Voices for Children golf event a success

Kathy Mosley, a staff member at Voices for Children, helps golfers with their lunch selections Friday during a fundraiser for the nonprofit organization. Video is available at arkansasonline.com/919golf/. 
(Pine Bluff Commercial/Byron Tate)
Kathy Mosley, a staff member at Voices for Children, helps golfers with their lunch selections Friday during a fundraiser for the nonprofit organization. Video is available at arkansasonline.com/919golf/. (Pine Bluff Commercial/Byron Tate)

Golfers and sponsors came together Friday to create one of the most successful charity golf tournaments ever held for Voices for Children, according to its executive director.

The weather was perfect, with sunny skies, temperatures in the 80s and a gentle breeze as 30 teams and 120 individuals took part, leading Voices Executive Director Sherri Neikirk to shake her head in awe.

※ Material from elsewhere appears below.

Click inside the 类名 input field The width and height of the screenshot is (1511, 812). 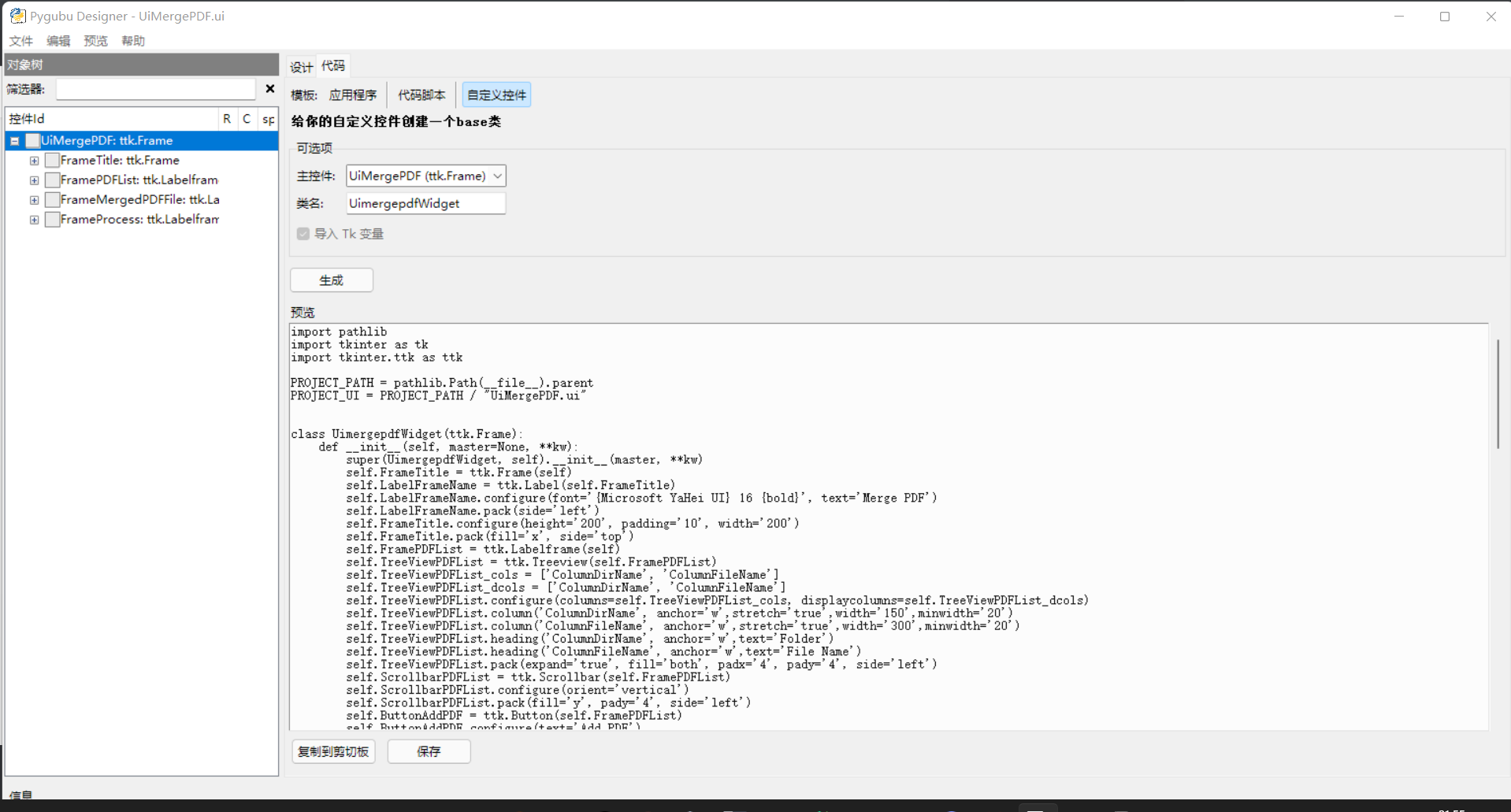(x=425, y=203)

"We had more sponsors this year than we've ever had before," Neikirk said as she took pictures of her staff and volunteers as they were finally able to grab a bite of lunch. "This is our biggest year ever in teams, as well as sponsors."

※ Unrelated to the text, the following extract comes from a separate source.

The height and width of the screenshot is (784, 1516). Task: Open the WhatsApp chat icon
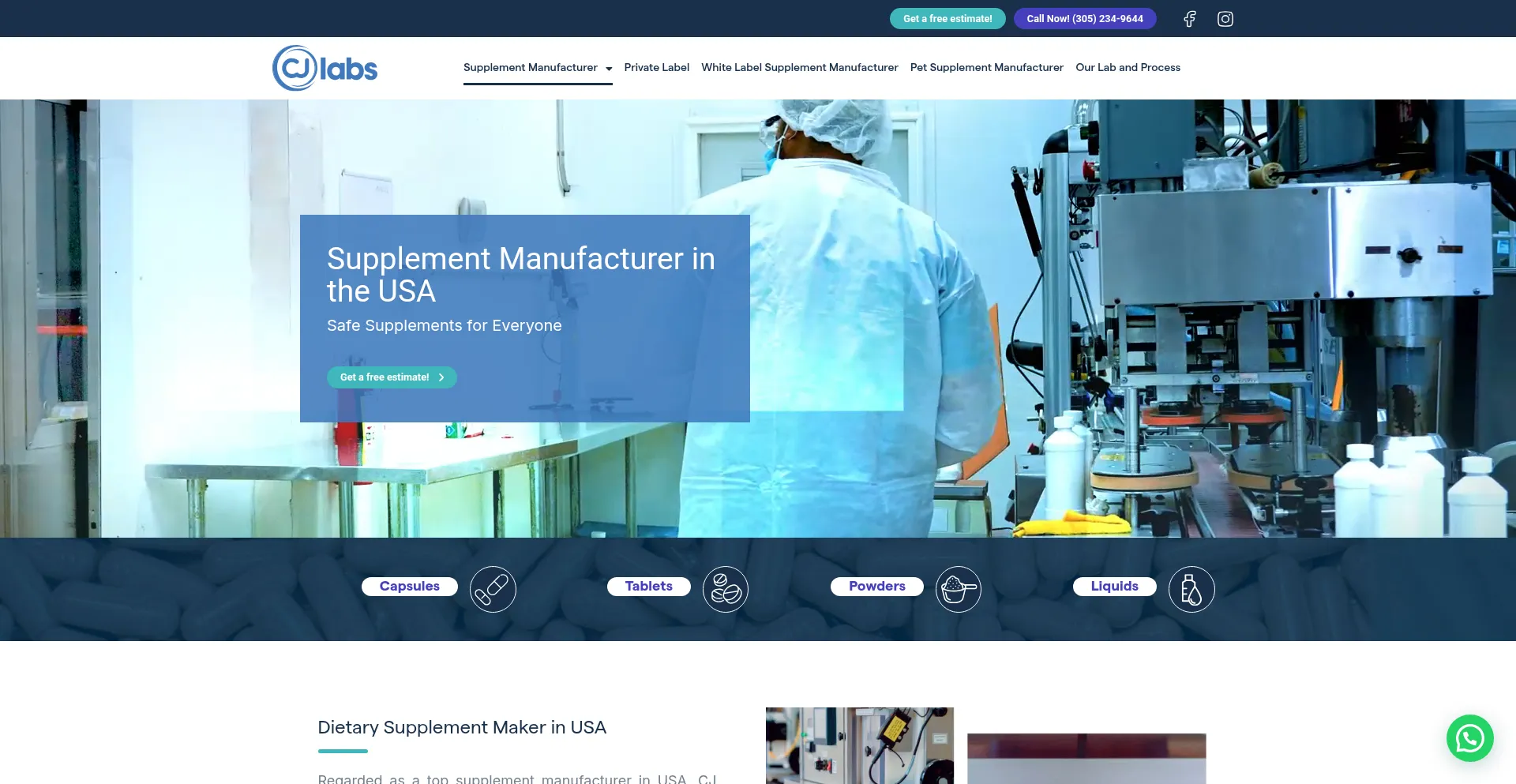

Neikirk said that when she and her staff were planning the tournament months ago, they worried that covid-19 would interfere. The opposite proved true, she said, with many sponsors sending in door prizes and money, even if they weren't going to field a golf team.

"We've just had a wonderful response," Neikirk said.

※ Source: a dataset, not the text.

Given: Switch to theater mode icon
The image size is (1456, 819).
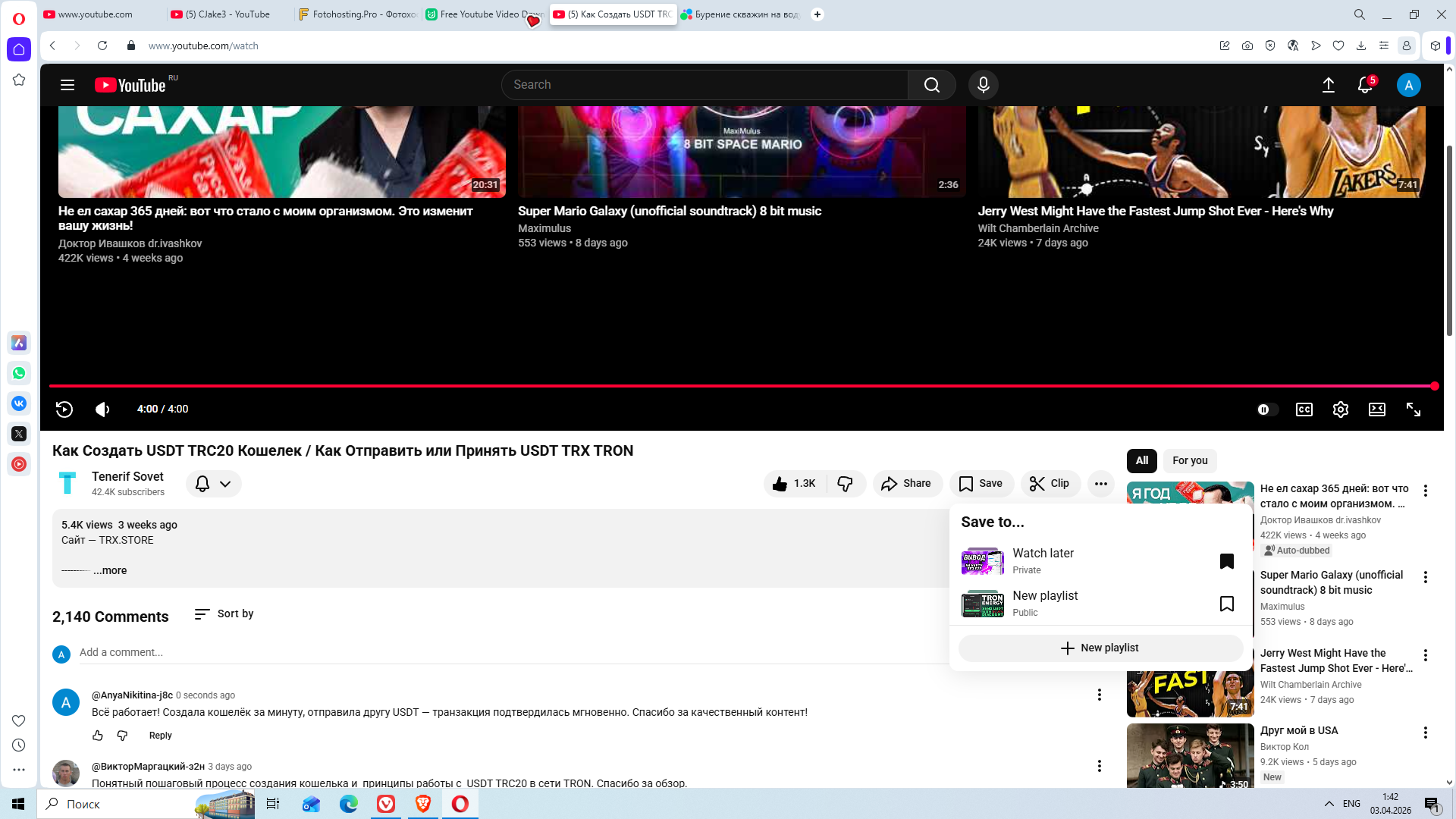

[Video not showing up above? Click here to view » https://www.youtube.com/watch?v=W5zGNb6X1mc]

One of the local sponsors was Jefferson Regional Medical Center. One of the hospital's players was Larry Kennedy, an administrator, who said the hospital likes to support local agencies, and that Voices for Children and this tournament were favorites.

"Every year, we look for opportunities to support the community," Kennedy said, adding that "the kids need us."

Voices for Children recruits and trains volunteers who then act as advocates for children in foster care. Their service to the community is important to Circuit Judge Earnest Brown Jr., who kicked off the proceedings with a few words of thanks for the organizers and participants.

Brown said the agency's advocates "give me an independent eye on what's going on with families and children."

He said he has been conducting Zoom meetings since March and has been "very, very busy" because there has been an increase in the number of children in foster care. Before the pandemic, he said, there were fewer than 100 children in foster care, and now there are 128. That, he said, amounts to a big increase, adding that the pandemic has exacerbated the problems that families normally encounter.

"They are my eyes and ears in the field," Brown said of the Voices agency.

Neikirk also thanked the participants, saying "every dollar" that was raised by the group on Friday stays in Lincoln and Jefferson counties, the area the agency serves. "Thank you from the bottom of my heart."